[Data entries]
****************
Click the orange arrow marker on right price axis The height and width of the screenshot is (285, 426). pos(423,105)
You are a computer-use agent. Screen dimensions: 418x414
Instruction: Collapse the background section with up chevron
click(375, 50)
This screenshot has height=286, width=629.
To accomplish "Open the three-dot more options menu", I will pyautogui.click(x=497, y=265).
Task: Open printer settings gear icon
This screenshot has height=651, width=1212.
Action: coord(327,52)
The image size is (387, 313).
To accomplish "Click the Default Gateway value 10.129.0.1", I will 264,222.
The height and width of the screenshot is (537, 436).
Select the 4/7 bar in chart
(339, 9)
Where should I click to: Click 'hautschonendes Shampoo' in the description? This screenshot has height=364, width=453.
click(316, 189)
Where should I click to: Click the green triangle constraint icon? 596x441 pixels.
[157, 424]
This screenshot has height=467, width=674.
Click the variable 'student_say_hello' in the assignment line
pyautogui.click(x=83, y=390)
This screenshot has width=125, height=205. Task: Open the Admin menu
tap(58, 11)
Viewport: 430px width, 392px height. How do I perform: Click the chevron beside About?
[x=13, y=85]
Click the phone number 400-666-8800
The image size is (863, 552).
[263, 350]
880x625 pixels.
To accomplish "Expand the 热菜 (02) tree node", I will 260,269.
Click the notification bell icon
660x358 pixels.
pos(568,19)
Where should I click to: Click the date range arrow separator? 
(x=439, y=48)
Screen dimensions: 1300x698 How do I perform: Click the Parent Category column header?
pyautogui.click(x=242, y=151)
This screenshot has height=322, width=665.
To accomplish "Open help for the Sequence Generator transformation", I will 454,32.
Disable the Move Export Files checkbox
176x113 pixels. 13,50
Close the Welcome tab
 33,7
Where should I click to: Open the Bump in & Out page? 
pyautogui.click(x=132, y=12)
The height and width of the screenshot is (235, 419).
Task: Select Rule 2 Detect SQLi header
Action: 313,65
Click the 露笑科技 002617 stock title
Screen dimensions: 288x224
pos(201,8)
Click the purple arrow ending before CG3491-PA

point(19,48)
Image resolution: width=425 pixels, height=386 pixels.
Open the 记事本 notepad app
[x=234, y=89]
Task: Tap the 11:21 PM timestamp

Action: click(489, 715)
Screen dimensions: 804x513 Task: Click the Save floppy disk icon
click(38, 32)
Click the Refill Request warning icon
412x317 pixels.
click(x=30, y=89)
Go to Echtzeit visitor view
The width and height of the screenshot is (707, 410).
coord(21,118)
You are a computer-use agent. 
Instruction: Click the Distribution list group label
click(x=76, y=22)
****************
→ WHAT THE TASK REQUIRES
Give the number of lines in the records above in which the word "accomplish" appears. Include no other text.

→ REPLY
4